*** Block opens ***
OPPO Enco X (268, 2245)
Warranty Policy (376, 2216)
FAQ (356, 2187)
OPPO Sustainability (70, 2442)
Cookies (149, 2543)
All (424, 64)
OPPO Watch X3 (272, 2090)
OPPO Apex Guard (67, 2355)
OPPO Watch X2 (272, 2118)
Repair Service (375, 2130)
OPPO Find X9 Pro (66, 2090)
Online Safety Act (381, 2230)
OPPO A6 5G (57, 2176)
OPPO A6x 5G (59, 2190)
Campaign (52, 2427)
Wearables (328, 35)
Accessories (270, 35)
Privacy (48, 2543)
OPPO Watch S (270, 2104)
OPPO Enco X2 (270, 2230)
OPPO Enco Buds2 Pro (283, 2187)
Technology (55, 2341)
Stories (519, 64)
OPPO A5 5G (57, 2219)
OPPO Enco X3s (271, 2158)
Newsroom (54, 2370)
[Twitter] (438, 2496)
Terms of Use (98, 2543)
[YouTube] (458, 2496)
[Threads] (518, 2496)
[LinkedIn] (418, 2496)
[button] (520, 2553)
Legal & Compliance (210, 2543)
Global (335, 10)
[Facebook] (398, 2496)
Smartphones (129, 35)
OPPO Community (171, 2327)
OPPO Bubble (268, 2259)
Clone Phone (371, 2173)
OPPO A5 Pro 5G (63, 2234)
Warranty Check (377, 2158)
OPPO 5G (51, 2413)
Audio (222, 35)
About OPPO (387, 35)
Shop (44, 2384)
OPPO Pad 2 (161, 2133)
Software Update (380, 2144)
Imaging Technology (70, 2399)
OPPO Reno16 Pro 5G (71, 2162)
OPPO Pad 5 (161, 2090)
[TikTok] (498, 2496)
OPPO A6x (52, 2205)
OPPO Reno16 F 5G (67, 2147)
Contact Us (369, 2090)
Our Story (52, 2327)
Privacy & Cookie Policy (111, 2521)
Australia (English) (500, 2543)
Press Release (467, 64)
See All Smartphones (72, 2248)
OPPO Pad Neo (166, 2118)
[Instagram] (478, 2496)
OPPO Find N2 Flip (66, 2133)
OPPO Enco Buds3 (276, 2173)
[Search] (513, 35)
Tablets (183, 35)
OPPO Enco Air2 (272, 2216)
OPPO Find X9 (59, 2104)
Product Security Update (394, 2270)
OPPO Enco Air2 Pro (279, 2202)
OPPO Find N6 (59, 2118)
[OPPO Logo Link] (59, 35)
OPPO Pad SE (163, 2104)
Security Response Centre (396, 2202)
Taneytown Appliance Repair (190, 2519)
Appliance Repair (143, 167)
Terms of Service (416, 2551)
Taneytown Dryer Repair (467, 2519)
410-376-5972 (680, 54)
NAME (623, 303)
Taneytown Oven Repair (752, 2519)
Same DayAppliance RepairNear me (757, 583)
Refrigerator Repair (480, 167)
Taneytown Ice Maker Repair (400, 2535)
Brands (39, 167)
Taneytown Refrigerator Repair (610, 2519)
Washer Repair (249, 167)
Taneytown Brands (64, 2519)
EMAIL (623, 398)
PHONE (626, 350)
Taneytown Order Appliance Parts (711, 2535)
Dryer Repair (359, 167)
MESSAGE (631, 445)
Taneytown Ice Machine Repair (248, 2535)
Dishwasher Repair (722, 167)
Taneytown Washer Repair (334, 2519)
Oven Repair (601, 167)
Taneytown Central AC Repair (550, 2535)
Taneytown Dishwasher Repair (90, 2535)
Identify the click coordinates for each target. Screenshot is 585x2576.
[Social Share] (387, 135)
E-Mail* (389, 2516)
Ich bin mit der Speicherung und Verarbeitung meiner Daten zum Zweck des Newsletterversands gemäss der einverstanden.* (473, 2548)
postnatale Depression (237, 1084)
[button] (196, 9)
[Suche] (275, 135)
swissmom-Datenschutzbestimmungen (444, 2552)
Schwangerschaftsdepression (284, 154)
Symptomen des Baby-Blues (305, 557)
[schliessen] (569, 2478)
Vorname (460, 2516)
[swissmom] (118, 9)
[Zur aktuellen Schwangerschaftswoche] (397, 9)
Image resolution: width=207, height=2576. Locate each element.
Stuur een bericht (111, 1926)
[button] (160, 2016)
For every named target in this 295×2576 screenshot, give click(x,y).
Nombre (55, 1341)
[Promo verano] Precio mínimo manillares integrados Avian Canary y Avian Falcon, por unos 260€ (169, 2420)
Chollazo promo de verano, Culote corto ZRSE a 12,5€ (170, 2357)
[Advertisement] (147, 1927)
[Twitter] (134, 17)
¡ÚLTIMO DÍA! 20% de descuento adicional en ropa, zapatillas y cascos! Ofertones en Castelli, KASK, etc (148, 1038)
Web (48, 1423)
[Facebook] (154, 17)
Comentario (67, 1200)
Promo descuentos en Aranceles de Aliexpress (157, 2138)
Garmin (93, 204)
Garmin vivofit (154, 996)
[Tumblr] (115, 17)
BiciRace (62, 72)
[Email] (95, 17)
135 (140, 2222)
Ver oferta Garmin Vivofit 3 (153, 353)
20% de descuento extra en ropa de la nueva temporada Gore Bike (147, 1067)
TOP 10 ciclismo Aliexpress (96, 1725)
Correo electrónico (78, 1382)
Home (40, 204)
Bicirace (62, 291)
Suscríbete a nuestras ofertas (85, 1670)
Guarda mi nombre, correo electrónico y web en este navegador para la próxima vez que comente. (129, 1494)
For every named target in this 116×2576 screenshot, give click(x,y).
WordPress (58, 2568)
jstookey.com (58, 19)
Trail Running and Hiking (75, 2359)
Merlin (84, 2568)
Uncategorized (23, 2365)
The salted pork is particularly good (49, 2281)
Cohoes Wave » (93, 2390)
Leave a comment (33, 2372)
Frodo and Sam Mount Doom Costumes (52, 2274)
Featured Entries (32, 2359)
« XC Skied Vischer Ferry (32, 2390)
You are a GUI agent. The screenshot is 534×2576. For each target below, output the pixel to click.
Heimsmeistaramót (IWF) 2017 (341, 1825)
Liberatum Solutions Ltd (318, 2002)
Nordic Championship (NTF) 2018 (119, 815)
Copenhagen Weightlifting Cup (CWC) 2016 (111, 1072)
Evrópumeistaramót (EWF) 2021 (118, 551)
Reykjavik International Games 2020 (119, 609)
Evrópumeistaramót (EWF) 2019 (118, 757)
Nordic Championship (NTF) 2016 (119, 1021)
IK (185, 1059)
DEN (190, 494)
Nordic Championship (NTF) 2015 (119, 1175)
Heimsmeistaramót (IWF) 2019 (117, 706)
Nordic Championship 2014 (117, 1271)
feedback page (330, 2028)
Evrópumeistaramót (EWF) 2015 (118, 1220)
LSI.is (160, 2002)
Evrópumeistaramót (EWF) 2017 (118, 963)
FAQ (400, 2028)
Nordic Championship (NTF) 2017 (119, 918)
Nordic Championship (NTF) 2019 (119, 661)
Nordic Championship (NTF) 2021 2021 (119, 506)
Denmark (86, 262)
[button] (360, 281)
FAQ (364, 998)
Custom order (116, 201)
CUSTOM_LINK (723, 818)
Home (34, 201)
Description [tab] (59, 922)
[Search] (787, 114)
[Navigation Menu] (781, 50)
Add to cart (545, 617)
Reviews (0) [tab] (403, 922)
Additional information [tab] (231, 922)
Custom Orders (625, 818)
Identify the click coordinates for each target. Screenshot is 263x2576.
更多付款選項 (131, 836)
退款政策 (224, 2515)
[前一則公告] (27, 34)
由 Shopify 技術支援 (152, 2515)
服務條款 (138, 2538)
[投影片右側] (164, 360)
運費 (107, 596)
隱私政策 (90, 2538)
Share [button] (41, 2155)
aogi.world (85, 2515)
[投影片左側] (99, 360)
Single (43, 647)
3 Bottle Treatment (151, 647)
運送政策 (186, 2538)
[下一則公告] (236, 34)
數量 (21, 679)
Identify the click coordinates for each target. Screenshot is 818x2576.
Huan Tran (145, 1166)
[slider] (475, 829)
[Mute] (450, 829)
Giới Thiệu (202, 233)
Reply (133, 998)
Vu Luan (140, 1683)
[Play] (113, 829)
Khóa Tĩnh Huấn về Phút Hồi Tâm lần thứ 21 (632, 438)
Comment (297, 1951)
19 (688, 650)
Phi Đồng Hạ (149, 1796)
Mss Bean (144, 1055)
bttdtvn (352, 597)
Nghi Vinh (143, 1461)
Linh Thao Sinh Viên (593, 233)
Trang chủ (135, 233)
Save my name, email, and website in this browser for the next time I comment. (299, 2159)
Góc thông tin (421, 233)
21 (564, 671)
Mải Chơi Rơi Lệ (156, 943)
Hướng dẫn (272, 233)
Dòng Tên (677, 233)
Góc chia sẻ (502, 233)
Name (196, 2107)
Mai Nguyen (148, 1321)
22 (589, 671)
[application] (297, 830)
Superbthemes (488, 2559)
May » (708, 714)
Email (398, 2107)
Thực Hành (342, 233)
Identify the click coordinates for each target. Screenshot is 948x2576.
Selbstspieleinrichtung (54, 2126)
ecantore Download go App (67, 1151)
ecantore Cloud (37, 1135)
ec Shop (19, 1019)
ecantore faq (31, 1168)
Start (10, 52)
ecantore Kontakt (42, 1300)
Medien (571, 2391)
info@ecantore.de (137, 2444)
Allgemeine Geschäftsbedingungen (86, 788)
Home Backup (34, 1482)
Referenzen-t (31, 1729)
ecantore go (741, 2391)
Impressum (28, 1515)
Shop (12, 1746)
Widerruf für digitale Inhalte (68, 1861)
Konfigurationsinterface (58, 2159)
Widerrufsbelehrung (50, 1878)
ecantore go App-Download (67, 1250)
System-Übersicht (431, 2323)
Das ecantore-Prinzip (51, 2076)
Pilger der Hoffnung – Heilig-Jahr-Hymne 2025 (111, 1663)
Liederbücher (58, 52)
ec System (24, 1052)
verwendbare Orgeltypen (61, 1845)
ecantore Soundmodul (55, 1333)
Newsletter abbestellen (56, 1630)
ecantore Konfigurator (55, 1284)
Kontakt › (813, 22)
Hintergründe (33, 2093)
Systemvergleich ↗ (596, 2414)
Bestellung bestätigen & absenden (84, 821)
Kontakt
*** Block closes ***
● What is expected
Which lines run from the one holding "Góc thông tin (421, 233)" through the one holding "Thực Hành (342, 233)" in the records above? Repeat them exactly, both included, and nothing more.

● Response area
Góc thông tin (421, 233)
21 (564, 671)
Mải Chơi Rơi Lệ (156, 943)
Hướng dẫn (272, 233)
Dòng Tên (677, 233)
Góc chia sẻ (502, 233)
Name (196, 2107)
Mai Nguyen (148, 1321)
22 (589, 671)
[application] (297, 830)
Superbthemes (488, 2559)
May » (708, 714)
Email (398, 2107)
Thực Hành (342, 233)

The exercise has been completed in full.